For now, there are still challenges facing the adoption of these technologies at a more basic level, such as: standardising them globally, across different geographies; the requirement for integrated digitised systems; the cost of equipment; and the question of return on investment. “In the current healthcare cost pressure environment,” Guermazi says, “there probably needs to be further evaluation on health economic benefits.”
At this moment in time, AI still remains an art, a skill, the cunning of the human hand, to recall that etymological root term techne. As long as these sophisticated tools remain assistive – shouldering the burden of more monotonous tasks, helping clinicians to achieve more accurate diagnoses and spotting signs that might otherwise go unnoticed – then there is no question these technologies have the potential to transform medical diagnosis for the better. But, as scientists focus on the details, and as hospitals ask legitimate questions around cost and efficacy, we should be careful not to lose sight of the learning of which these machines are capable. As Kartasalo notes, “AI algorithms are very efficient in capturing whichever patterns are present in their training data. If the data is biased, in the sense that it enforces social biases or prejudice, there is a very high chance that an AI algorithm naively trained on such data will capture these biases and replicate them in its decision-making.”
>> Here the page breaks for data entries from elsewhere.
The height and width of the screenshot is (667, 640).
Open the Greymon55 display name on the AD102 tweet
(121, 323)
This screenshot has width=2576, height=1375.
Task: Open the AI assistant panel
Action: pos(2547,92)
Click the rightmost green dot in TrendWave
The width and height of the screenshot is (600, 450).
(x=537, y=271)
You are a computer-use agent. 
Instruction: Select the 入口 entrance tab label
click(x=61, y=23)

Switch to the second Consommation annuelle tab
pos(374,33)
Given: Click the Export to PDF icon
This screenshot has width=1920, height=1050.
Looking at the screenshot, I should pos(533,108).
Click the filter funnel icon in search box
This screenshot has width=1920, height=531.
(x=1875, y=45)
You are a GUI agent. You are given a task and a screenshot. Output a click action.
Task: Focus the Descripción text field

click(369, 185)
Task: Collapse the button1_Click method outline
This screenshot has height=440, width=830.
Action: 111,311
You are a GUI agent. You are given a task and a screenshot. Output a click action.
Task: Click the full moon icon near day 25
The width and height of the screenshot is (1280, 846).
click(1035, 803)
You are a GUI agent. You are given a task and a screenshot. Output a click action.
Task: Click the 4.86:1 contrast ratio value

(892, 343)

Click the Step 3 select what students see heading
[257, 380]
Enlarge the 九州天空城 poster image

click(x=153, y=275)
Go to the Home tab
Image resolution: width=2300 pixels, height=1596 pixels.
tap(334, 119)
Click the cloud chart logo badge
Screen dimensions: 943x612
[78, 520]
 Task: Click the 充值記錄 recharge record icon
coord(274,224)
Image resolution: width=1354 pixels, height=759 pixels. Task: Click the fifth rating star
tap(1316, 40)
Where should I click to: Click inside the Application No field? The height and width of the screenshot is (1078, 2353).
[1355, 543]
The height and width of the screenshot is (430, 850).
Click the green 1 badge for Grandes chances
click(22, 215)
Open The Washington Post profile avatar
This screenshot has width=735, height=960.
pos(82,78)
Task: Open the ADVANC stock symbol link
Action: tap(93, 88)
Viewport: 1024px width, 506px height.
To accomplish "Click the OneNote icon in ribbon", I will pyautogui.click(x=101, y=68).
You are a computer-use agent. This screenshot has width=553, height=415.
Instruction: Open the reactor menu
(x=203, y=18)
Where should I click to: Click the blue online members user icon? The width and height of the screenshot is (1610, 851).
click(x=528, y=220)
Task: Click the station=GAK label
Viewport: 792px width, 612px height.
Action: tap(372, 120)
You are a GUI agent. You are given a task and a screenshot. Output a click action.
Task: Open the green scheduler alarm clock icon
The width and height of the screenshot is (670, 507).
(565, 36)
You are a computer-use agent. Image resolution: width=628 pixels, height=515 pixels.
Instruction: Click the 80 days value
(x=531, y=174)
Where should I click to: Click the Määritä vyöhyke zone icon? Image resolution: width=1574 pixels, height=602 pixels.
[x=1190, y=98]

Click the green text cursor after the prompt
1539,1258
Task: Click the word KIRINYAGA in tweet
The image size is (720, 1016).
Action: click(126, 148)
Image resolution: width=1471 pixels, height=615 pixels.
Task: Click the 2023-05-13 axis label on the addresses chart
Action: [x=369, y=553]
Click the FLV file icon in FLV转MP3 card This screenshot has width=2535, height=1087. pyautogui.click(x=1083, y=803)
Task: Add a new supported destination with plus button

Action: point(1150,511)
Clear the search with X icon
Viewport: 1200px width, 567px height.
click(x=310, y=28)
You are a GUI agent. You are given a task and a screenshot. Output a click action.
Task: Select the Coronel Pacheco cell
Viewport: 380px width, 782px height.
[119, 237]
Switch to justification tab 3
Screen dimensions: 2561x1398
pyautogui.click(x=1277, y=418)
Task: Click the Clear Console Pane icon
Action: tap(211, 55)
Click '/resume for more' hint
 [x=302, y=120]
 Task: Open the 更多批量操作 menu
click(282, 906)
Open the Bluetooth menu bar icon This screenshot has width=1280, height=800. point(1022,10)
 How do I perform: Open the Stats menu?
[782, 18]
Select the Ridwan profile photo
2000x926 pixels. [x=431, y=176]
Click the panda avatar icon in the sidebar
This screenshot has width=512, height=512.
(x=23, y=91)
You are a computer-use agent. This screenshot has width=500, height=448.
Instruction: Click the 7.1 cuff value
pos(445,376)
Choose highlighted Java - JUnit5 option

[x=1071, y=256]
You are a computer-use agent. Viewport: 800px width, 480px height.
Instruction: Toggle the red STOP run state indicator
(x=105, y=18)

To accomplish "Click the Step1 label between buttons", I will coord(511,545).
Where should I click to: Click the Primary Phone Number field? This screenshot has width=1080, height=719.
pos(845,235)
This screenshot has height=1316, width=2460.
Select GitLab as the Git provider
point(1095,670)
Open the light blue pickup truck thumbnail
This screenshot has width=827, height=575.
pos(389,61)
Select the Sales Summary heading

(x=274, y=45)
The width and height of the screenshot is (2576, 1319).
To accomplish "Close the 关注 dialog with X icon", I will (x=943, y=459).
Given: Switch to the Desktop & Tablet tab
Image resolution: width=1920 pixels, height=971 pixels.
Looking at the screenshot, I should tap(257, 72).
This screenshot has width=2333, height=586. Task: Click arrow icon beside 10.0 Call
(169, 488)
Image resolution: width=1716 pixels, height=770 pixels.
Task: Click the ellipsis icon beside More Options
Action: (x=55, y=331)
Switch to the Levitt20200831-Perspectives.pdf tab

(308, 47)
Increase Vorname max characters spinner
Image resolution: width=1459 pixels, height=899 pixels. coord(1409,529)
The future of medicine undoubtedly contains AI, but care has to be taken at every stage, from data collection, to the rigorous validation of algorithms, to best practice in the hospital setting. This means calibrating the relationship between human and machine. Technology has long been a friend to modern medicine, and AI is just one more solution to the problem of human error. But strip out all margin of human error, and we risk removing human judgement, care and accountability too.